December 4th, 2009
Canada Reads Report
I don’t know a lot about…stuf that happens…unless that stuff a) happened in my living room or b) someone came to my living room (or invited me to theirs) to tell me about it. This is not helped by the fact that I can’t really listen to talking on the radio. Here’s my terrible secret: I have a hard time listening to a voice without looking at its source. Great for being an attentive conversationalist, lousy for radio listening. Music, no problem, and inane chatter I can maybe drift in and out of as I mop the floor, but to listen to a newsreport, an audio book, or a dialogue about books, I would pretty much have to sit down and look at the radio, or at least close my eyes.
So I don’t, which is why I used to always miss everything about Canada Reads: things that happened on the radio and involved talking were not for me. But then some of my favourite blogs started covering it, and last year I (felt I) had a really good sense of the process despite never listening to the actual show.
This year, however, no one is all that excited about the list, so I think my sense of the process is about to go away again. But I can’t help but be excited that one of my favourite books of all time, Douglas Coupland’s Generation X, is on the list. I know it’s no longer as cutting edge as it was when it was first published, 18 years ago, I know a lot of people have already read it–but in my mind, good books don’t get old, and they don’t get used up.
Do they?
I am one of the youngest members of Generation X (1961-1981, according to Wikipedia) so maybe I don’t exactly relate as those more embedded in it do. But I think even those who came before 1961 or after 1981 can relate to loneliness, career disorientation, the wish for less, and the feeling that stories and friends can save your life. That last bit is pretty much my philosophy of life.

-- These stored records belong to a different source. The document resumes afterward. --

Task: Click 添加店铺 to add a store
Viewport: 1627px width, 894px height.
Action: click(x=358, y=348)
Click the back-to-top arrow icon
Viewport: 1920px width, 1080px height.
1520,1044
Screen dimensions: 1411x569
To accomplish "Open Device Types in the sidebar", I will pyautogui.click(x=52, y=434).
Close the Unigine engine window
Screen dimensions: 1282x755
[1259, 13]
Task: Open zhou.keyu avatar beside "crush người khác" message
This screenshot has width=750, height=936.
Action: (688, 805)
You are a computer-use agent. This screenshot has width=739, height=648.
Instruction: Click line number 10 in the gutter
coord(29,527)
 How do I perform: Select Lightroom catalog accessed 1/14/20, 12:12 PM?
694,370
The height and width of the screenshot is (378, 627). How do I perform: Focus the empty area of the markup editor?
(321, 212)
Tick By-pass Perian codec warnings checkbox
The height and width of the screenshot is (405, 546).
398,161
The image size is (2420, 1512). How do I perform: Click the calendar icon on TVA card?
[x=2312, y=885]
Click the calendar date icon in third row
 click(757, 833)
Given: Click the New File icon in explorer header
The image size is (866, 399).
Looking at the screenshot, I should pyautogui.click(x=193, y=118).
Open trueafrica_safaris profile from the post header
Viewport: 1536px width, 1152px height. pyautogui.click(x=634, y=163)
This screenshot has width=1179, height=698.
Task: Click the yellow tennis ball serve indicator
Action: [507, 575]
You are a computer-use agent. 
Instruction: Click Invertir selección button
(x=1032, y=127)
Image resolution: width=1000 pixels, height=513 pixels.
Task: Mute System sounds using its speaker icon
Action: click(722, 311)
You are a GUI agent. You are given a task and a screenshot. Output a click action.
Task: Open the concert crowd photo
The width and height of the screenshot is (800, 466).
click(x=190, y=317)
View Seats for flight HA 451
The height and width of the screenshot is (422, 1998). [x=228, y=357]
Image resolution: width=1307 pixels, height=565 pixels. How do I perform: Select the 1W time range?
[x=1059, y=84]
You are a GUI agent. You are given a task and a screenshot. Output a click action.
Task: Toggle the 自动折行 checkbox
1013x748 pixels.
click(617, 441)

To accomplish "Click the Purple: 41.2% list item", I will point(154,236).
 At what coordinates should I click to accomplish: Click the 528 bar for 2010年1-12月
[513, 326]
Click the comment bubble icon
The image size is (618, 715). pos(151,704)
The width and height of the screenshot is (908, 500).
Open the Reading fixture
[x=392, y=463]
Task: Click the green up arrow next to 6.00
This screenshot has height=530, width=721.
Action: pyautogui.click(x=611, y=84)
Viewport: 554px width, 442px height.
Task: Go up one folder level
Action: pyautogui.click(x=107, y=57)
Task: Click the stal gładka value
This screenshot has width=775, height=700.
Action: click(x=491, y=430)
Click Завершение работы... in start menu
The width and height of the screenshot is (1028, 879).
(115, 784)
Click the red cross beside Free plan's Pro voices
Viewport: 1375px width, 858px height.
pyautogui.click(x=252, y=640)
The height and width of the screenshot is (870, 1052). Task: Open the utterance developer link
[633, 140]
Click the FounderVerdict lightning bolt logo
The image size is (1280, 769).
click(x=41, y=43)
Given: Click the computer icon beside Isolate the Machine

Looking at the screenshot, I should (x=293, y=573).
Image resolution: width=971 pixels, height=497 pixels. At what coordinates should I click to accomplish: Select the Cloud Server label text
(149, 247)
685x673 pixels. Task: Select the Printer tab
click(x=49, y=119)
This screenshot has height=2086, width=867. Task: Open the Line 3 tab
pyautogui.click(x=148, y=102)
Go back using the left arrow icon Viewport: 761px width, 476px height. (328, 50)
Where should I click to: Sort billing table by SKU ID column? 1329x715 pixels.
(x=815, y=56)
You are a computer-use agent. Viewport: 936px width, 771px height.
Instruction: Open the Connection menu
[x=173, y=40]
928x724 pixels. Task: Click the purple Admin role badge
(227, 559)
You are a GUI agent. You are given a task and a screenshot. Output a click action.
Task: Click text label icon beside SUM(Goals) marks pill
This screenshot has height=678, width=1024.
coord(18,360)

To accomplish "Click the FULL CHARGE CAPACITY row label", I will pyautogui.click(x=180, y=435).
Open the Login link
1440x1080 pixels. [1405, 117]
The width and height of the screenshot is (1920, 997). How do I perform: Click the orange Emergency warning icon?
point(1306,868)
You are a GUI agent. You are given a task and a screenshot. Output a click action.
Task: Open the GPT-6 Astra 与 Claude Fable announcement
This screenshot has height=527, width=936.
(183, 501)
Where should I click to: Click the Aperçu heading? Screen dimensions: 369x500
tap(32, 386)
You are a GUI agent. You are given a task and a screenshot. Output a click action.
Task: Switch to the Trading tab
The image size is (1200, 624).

It’s true I read this book really young, and it is possible that I imprinted on it as a baby goose does on its mother, or sometimes a human or a feed trough. I read the review in Sassy Magazine (that literary bastian) and it impressed me enough that I recognized the book later that year when my parents said I could have a book from Barnes and Noble on our trip to Manhattan (that was before B&N was a commonplace thing). I actually got two, that and Trainspotting (a book I consider even less of a “novel” than GenX). Both books have stuck with me through countless rereads, but I admit that I did start with them during an impressionable period in my life.
But my last read of *GenX* was only a couple years ago, and for a grad school class, and it was still as funny and wistful and lovely as I remember. And looking at the structure with a more grad-school critical eye maybe even made me appreciate it more. I love the tales that form the much of the “novel” that is *GenX*. This year’s Canada Reads list has no short story collection on it, but the nested narratives of Coupland’s book come pretty close, and I love that formal envelope-pushing.
I’ve heard this a time or two, but surely people don’t really think the book is shallow, do they? Perhaps it is confusion akin to those around Calvin and Hobbes’s mystification over colour photos of a black-and-white world–*Gen X* is a deep searching warm and funny novel about a shallow world–I mean, the liposuction fat and trinitite and stuffed chickens are just…detritus.
Aren’t they?
Maybe I’d better watch the radio show.